I fall in love too easily.
I fall in love too fast.
I fall in love too terribly hard
For love to ever last.

How is one to approach the title phrase? Is it rueful, knowing, complaining, ironic, diffident? Sinatra sings it like a frightened doe, but without a trace of sentimentality. He makes the lyric deep, an expression of the singer’s dramatic plight. We’re in act 3, scene 2. Queen Ava, having thrown the Prince’s betrothed (actually his daughter in disguise) from a castle turret, has hied to the barbarian king. Alone in his chamber, Prince Frank learns the terrible news and turns to his loyal jester, Dinoletto. “E strano,” he sighs, and sings, “I fall in love too easily.” The first two lines are small-voiced and quiet, but in an early example of Sinatra’s skillful technique, the third vents an unwavering, plaintive authority that glides upward along one unbroken breath, followed by a rest that heightens the poignancy of the final five words. For Sinatra, the words define the music and the music defines the words — so simple, so obvious, so why can’t everyone do it?

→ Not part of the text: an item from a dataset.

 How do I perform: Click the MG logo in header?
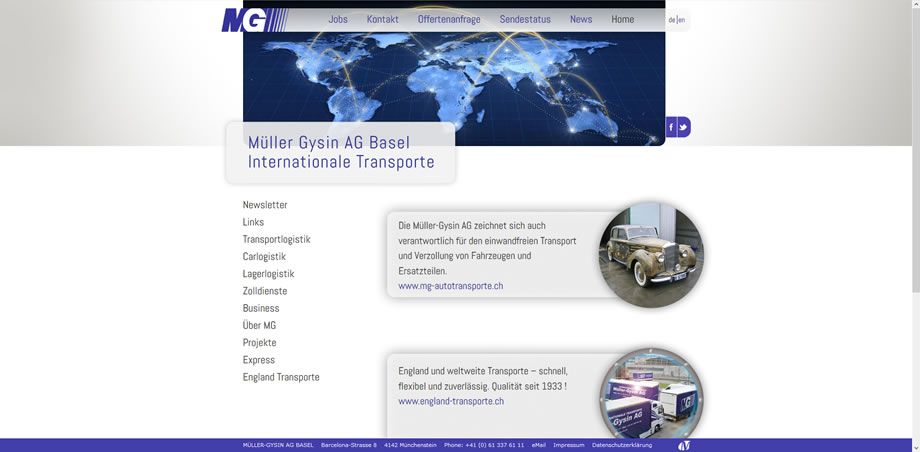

What women surely recognized in his oddly gentle baritone was a degree of tenderness and sympathy rare in the daily opera of radio. When he sang “Try a Little Tenderness,” Sinatra wasn’t merely a wise young man advising the world’s husbands on their love technique, he was identifying with women as someone who knew about the world’s brutishness. Crosby was, from the beginning, a model of virility; the young Sinatra was vaguely feminine, and consequently a bit subversive. You have to go to the records for his inventive highs in those years, because the movies and the fan mags cheapened him, marketing him as a naif, an innocent in a sailor suit in need of a strong, maternal woman. In 1946, a sexual confusion bordering on camp found its apogee in the climax of the disastrous Till the Clouds Roll By, as the camera arcs into the sky to catch a pristine and gleaming Frank, standing atop a column and missing only a ribbon in his hair to pass as a Ziegfeld adornment, as he sings “Ol’ Man River.”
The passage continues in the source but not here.